I tend to be a bit of a girly girl, so when October rolls around I revel in the ability to find limited edition items of common products in one of my favorite colors – PINK! It embarrasses me to admit that I rarely pay attention to the message behind the hue change. Our Dallas “Camden Cares” team never forgets what the month of October has come to mean and they honor Breast Cancer Awareness Month by organizing our 5th year of participation in the Susan G Komen Race for the Cure on October 20, 2012. As we say in Dallas, Big or Small, Camden Saves Them All! We salute our brave coworkers, residents, mothers, sisters, and friends who have fought this terrible disease.
This month we have a very special and unconventional guest blogger. Donna Morgan is the mother of Misty Beddoe, the Assistant Manager of Camden Springs. Misty says Donna was a stay-at-home mom extraordinaire to 2 young children while her husband was heroically fighting fires during his long 24 hours shifts. She ended up being the real hero after she was diagnosed with breast cancer 14 years ago. Today she is a cancer-free survivor with all of her hair and an amazing story she wanted to share with you.
October.
This word represents many things that make me smile: the end of triple-digit temperatures, small town Friday Night Football, Texas State Fair corny dogs, Big Tex, autumn leaves and my wedding anniversary. And then there is this… On October 18, 1998, I heard the dreadful news, “your favorite color will soon be pink.” Yes, I had breast cancer. I had hoped to experience many things in my life but invasive ductal carcinoma was not on the list. I had a lumpectomy, 4 months of chemotherapy, 6 weeks of radiation and a bald head. I thought I looked cute in a “G.I. Jane” kind of way. Medical expenses were costly but just think of all the money I saved on hair care products, razors and water over 6 months since I didn’t spend much time in the shower!

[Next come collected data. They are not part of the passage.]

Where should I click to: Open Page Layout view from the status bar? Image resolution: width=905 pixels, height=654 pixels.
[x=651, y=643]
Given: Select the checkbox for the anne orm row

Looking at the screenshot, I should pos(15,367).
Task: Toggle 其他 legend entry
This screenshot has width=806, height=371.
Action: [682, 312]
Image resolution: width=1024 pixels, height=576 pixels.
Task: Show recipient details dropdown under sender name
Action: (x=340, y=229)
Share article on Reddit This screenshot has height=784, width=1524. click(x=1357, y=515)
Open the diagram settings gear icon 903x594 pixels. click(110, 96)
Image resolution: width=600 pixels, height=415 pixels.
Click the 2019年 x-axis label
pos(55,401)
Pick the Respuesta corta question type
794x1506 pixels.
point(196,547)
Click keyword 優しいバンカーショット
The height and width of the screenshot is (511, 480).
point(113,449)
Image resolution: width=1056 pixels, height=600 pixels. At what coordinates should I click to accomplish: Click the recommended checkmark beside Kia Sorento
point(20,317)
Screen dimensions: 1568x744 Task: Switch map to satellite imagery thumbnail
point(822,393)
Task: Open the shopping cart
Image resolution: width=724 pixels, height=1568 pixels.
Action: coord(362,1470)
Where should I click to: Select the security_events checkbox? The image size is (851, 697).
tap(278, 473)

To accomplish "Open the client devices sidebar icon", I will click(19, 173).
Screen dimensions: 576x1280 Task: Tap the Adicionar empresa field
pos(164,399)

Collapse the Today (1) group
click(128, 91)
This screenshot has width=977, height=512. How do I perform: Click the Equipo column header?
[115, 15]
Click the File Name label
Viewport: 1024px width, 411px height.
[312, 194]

When I went to the hospital for my first chemo treatment, I walked toward two doors that read Oncology; I said to myself, “go in – don’t go in – go in – don’t go in???” I went in. I sat down in a darkish waiting area with a beautiful fish aquarium, soft lighting, easy listening music and very comfy chairs. I remember thinking, “now if only I had a good book and a glass of wine this would be great”. I looked around the room and realized I had something in common with her and her and him and her… and then the door opened for a beautiful little girl being pushed by her mother in a wheelchair who was maybe 6 years old. The wheelchair had a balloon tied to it streaming into the air, a small pair of boxing gloves fitted on one of the arm rests and a cuddly pink bear in the little girl’s lap. The mother took a chair across from me and wheeled her daughter next to her. I wanted to smile and say hello to the child but I was afraid to look at her directly. I knew I would cry. She looked at me and said, “Why are you here”? Without crying I said, “I think I am here to meet you”. She looked at me and didn’t say anything, but a small smile, a smile that seemed to disguise her pain, appeared on her face. My name was called just then. I gave her a wave and never saw her again. Never again would I have a pity party for one and ask, “why me”?
I celebrate October. My cancer isn’t something I ever just forget about. I try to wear pink every day of the month in October; I wear my pink ribbon pins; I walk in the Race for the Cure with family and friends every October at Northpark Mall; I give a donation for a free mammogram to benefit one lady who may not otherwise be able to have one. I celebrate October because I am HERE TO celebrate October! When I think about my breast cancer, I don’t think about my breast cancer… I think about my family. Funny, I thought I ran the show at our house and that I was the only one who knew how to operate the projector. I was responsible for carpool, cooking, cleaning, ironing, shopping and making sure to have cookies and milk on the table when for my two angels when they came home from school every day. After my diagnosis my husband worked two full-time jobs and managed to see that the kids were fed every day. He washed my body while I stood in the shower holding up the two drain tubes that were stitched into my skin. He would wake up during the night and recover my bald head to keep me from getting cold. My kids had Pizza Hut on speed-dial for delivery. My son would get up two hours early on week days so that he could drive his sister, Misty, to private school. My mother did the laundry ironing, held my hand and listened to my cry from pain while everyone else was out of the house.
I celebrate October…it reminds me of all that I have to be grateful for: Rusty, Matt and Misty, I owe you so much.
Donna, thank you for your story. I wish you continued healthy anniversaries!